Les mêmes modèles travaillent pourtant aussi pour l’autre camp. Anthropic a annoncé que Claude Mythos Preview, une version de recherche non déployée publiquement, a trouvé deux failles inédites dans des algorithmes cryptographiques établis. La première vise HAWK, un schéma de signature post-quantique en lice au troisième tour de la compétition du NIST (l’agence américaine de normalisation). En 60 heures de travail, Mythos a fait chuter le coût théorique de récupération d’une clé de 2 puissance 64 à 2 puissance 38 opérations, soit environ 67 millions de fois moins de calcul.

Le correctif impose de doubler la taille des clés, ce qui efface l’argument commercial du schéma : des signatures compactes, donc moins d’espace de bloc consommé.

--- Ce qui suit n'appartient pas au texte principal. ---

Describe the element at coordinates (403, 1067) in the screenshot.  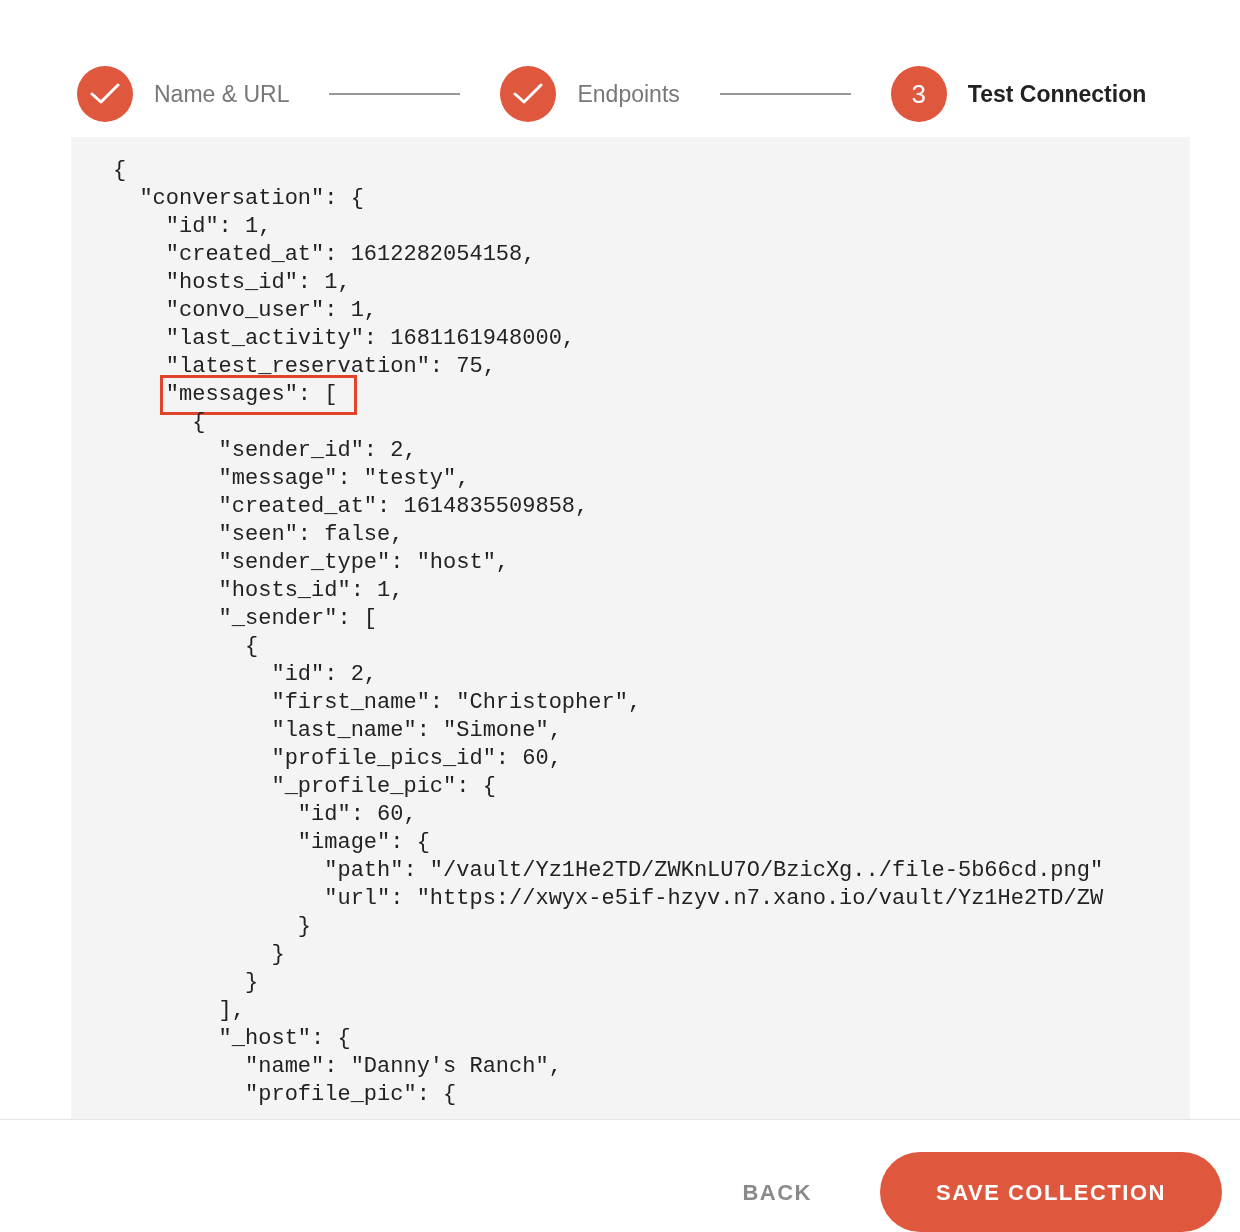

La seconde attaque touche une version réduite à 7 tours de l’AES (contre 10 pour l’AES-128 réellement déployé), le chiffrement qui protège le trafic HTTPS et les serveurs des plateformes d’échange. Claude a d’abord refusé de chercher, jugeant qu’il n’y avait « rien de facile à trouver » sur le chiffrement par blocs le plus étudié au monde, avant de produire, après plusieurs relances de ses opérateurs humains, une technique baptisée Möbius Bridge, entre 200 et 800 fois plus rapide que la meilleure attaque connue.

Il a aussi cassé une variante à 13 tours de LEA (un standard coréen pour appareils connectés) en moins d’une heure sur un simple ordinateur de bureau. Vérifier ces résultats a demandé plusieurs centaines d’heures aux chercheurs d’Anthropic, quand la découverte elle-même n’en avait pris qu’une poignée.

Rien de ce qui tourne en production n’est atteint : HAWK n’a jamais été déployé, et Bitcoin repose toujours sur ECDSA, un algorithme distinct.

La préparation avance néanmoins sans attendre l’arrivée d’ordinateurs quantiques, avec le Bitcoin Security Consortium et ses 15 millions de dollars promis sur trois ans par BlackRock, Coinbase et Strategy. Sur les 212 incidents du semestre écoulé, aucun ne vient pourtant d’un algorithme cassé. Les pertes se logent ailleurs : dans des clés mal gardées, des ponts mal configurés, et des signataires trop confiants.